Update - Apr 12'th 2018 - 14:30 CST We have fixed the network issue and site performance has returned to normal. We are still working with our hosting partners on a postmortem of the incident. We do not anticipate further disruption but will likely need to perform some site maintenance overnight (approx 1:00 AM CST).
Incident - Apr 12'th 2018 - 13:01 CST We are experiencing network issues that have reduced our frontend server availability leading to sluggish performance on OAS sites. We are investigating the issue and will update when we know more.
We will be performing emergency maintenance on a network gateway which will result in around 3 minutes of downtime sometime during the maintenance window.
We will be performing database server maintenance. During this window we expect a couple of small interruptions (5-10 second blips) to OAS websites. We will not be taking any additional steps to alert users as since the impact will be so minimal.
Image Tools on OAS will be unavailable between approximately 2017-05-01 21:00 CDT and 2017-05-01 22:00 CDT while maintenance is performed on the network. This means you will be unable to upload images to an auction, edit any images, or save/publish any images. Please plan accordingly.
All sites will unavailable during this maintenance. It will take at most two hours to complete. The sites will display a 'down for maintenance page' while the updates are being carried out.

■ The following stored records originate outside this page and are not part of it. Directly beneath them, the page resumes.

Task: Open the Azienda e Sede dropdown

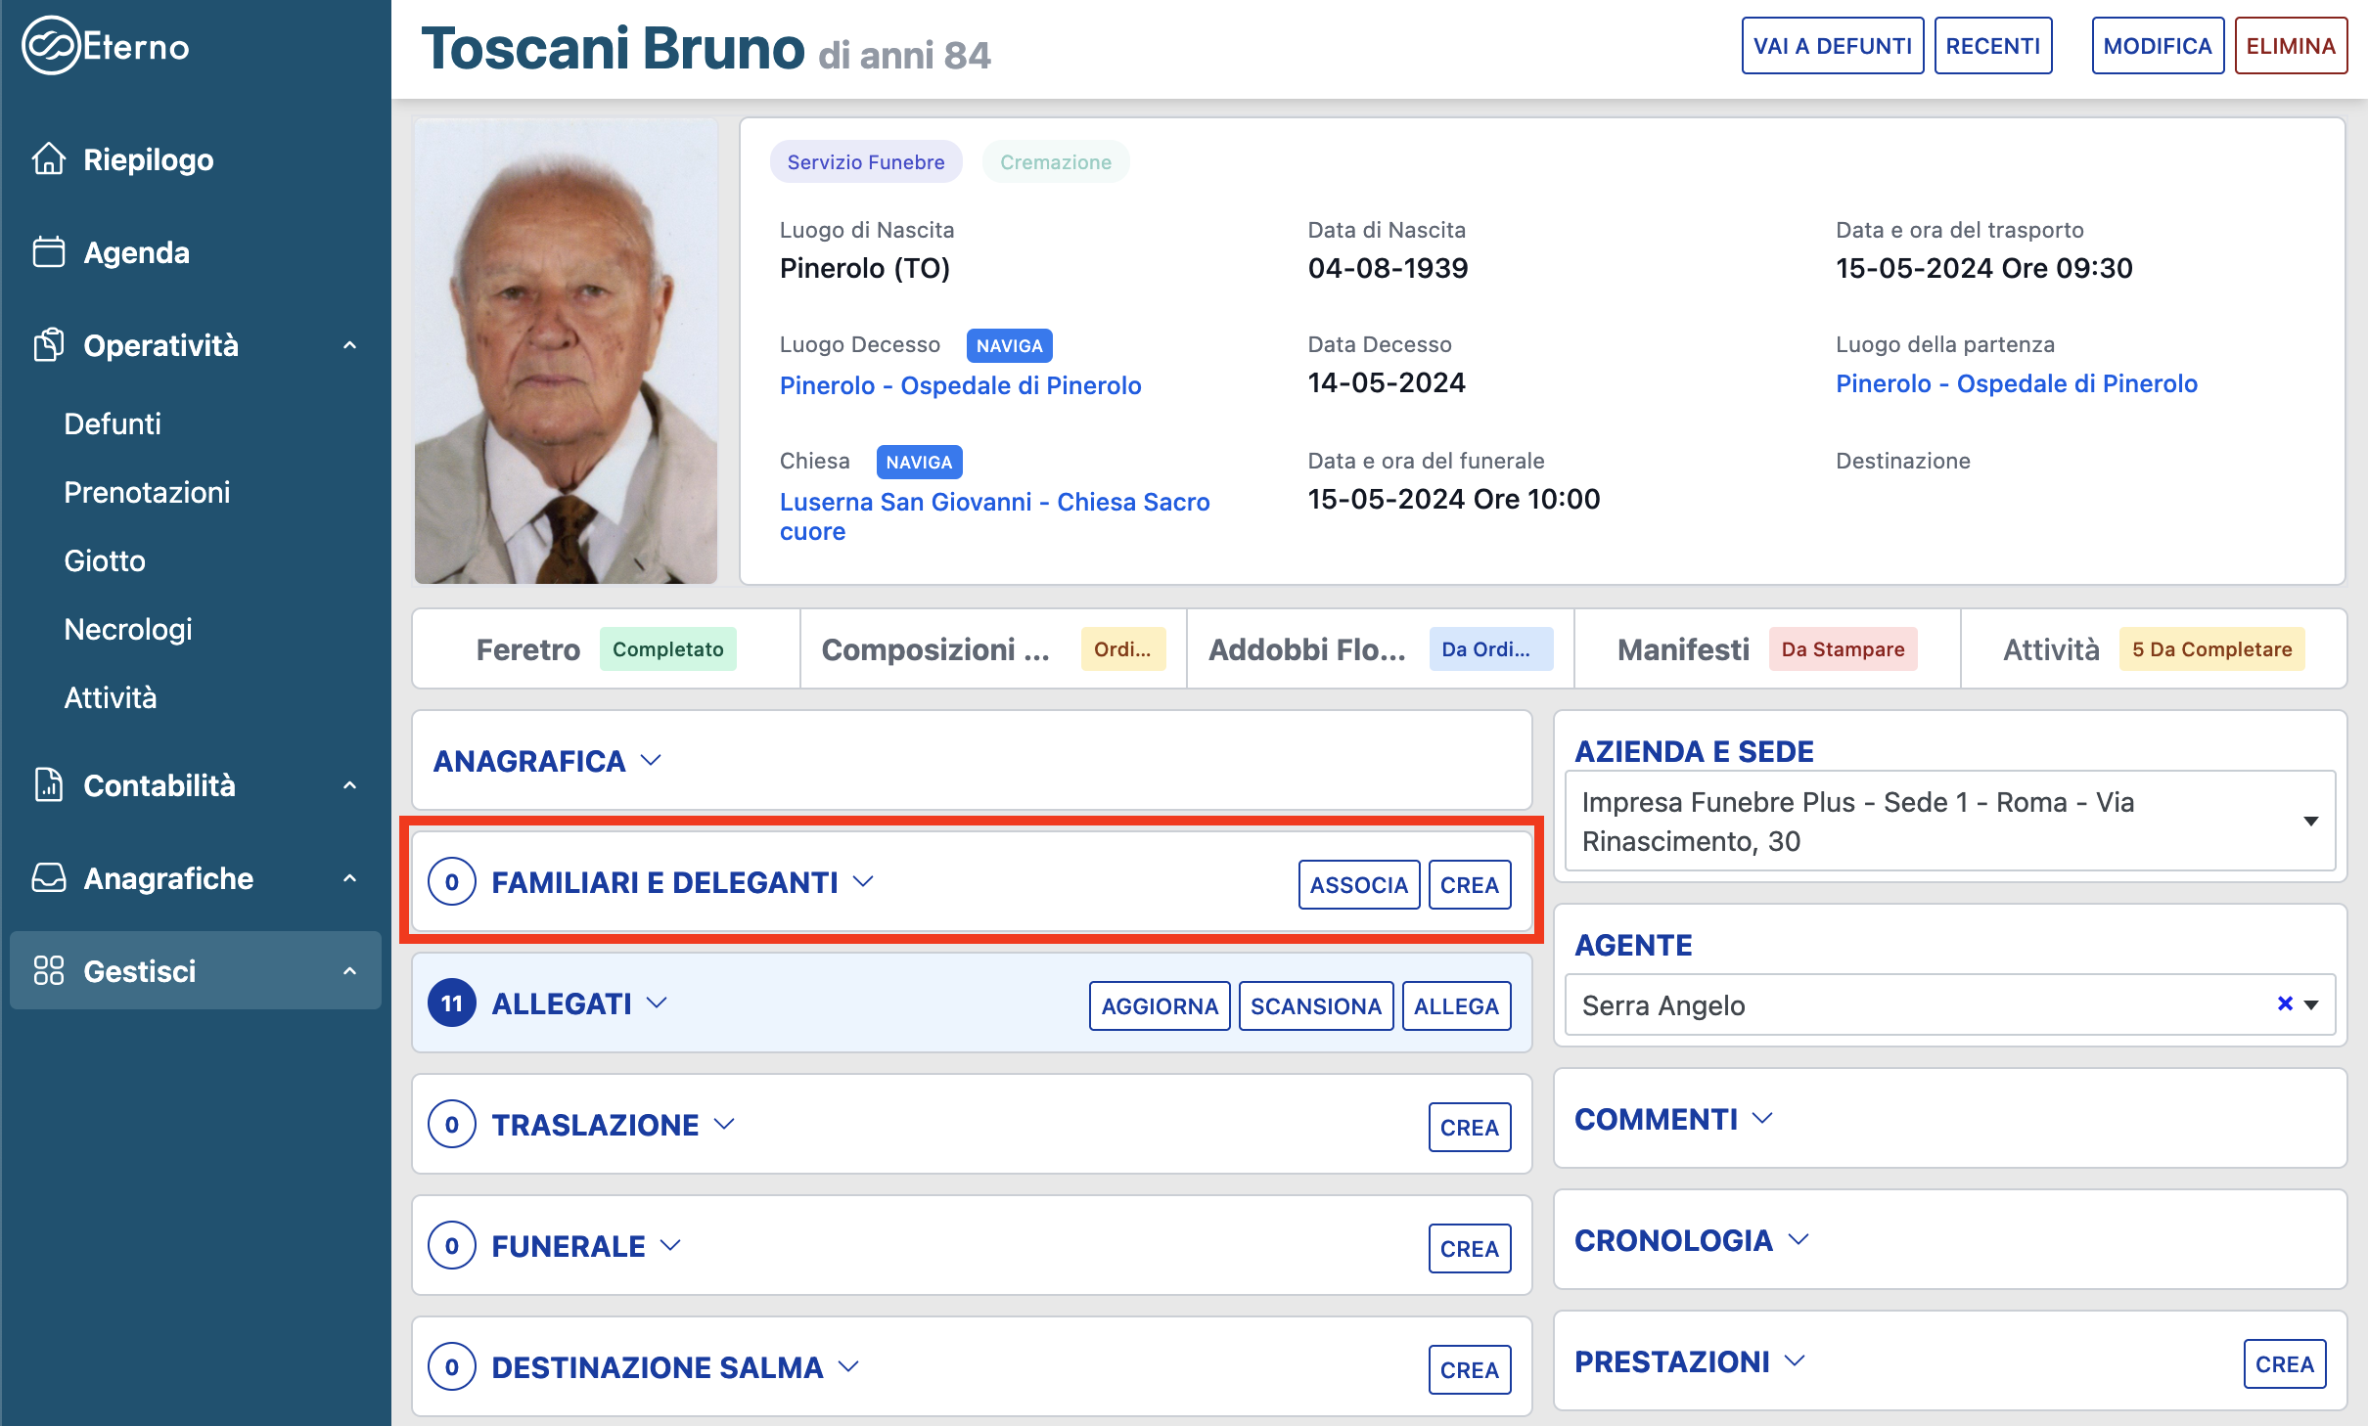Action: tap(2310, 822)
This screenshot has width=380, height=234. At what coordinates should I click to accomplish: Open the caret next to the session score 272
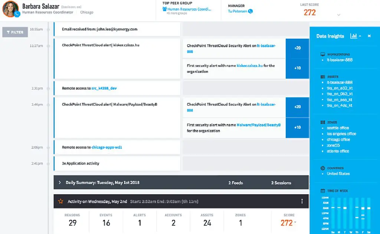tap(295, 223)
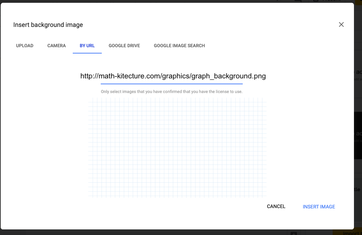Select the BY URL tab

(87, 46)
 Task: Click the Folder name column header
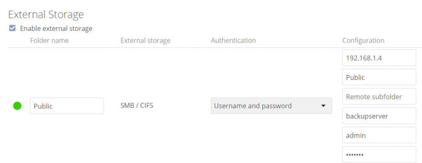click(x=49, y=41)
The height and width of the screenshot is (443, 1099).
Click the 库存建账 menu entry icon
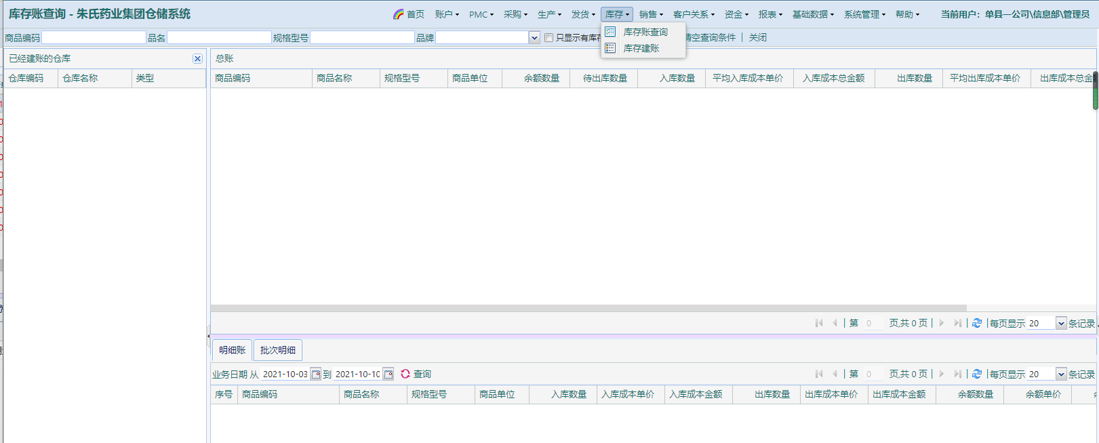pos(610,48)
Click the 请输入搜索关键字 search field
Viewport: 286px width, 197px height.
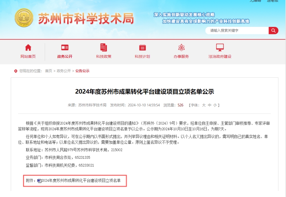237,30
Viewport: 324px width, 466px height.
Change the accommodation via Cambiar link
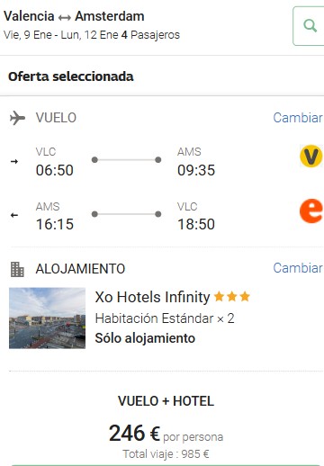298,268
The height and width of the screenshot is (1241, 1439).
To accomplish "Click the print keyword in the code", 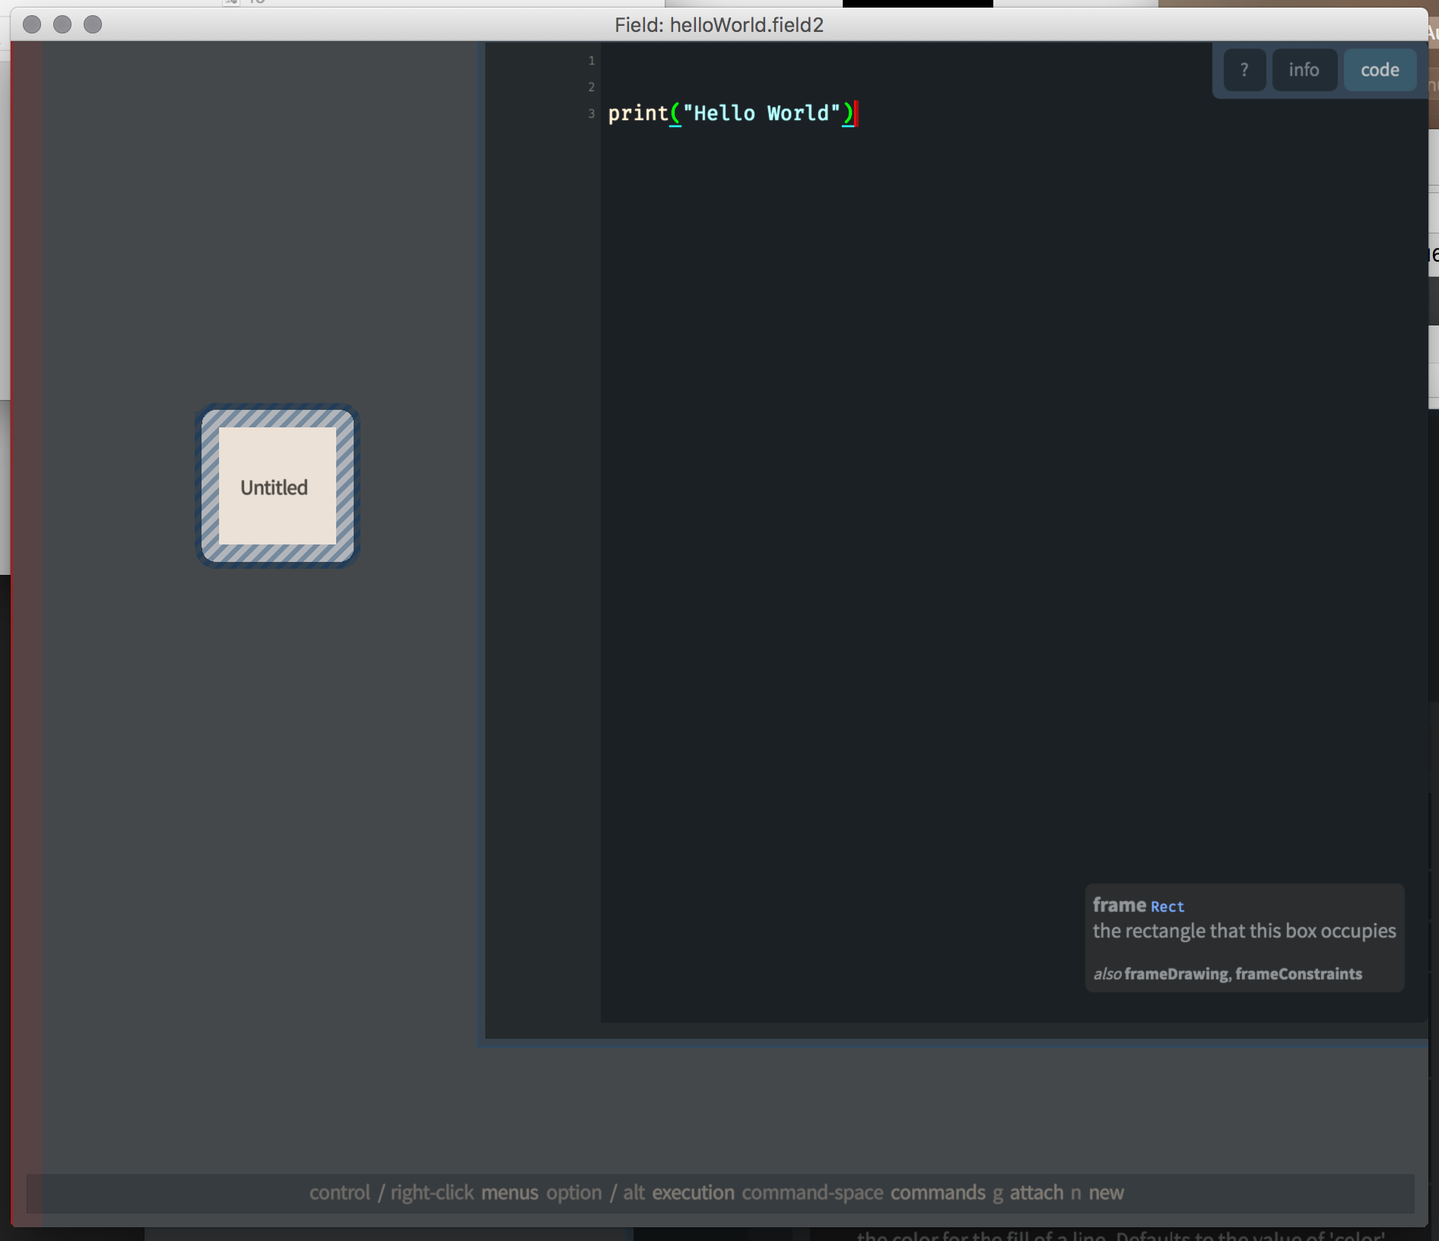I will tap(637, 114).
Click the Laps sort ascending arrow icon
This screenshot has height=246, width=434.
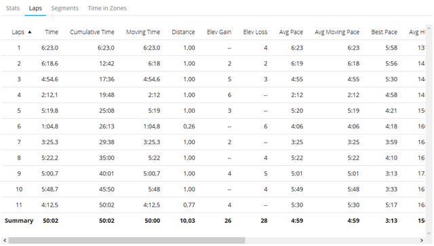click(30, 32)
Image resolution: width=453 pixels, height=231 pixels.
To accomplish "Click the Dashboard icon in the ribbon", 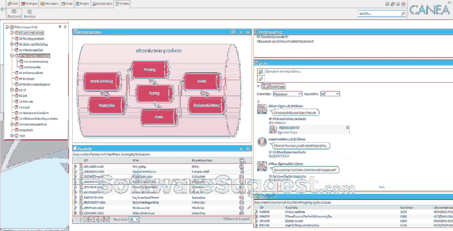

The problem was tied to segfaults in libfreepriv3.so caused by some components that utilize nss libraries. The issue has been temporarily resolved by downgrading nss. Long term there will be a solution provided by Red Hat or our hosting provider will make adjustments to the OpenStack hypervisor the server instance is running on.
All OAS sites will be impacted. During the hour there will be periods of downtime. This maintenance is to update the controller firmware on servers in our database cluster. This action is in response to downtime experienced on May 10th. The update is needed to prevent a recurrence of said issue, where, "The Server May Stop Responding and Will Display Power-On Self-Test (POST) Error Messages on Reboot When Running Smart Array Controllers and/or Host Bus Adapters".
An incident with our database hardware caused a site outage. Steps are being taken to upgrade firmware to ensure that this same incident does not reoccur.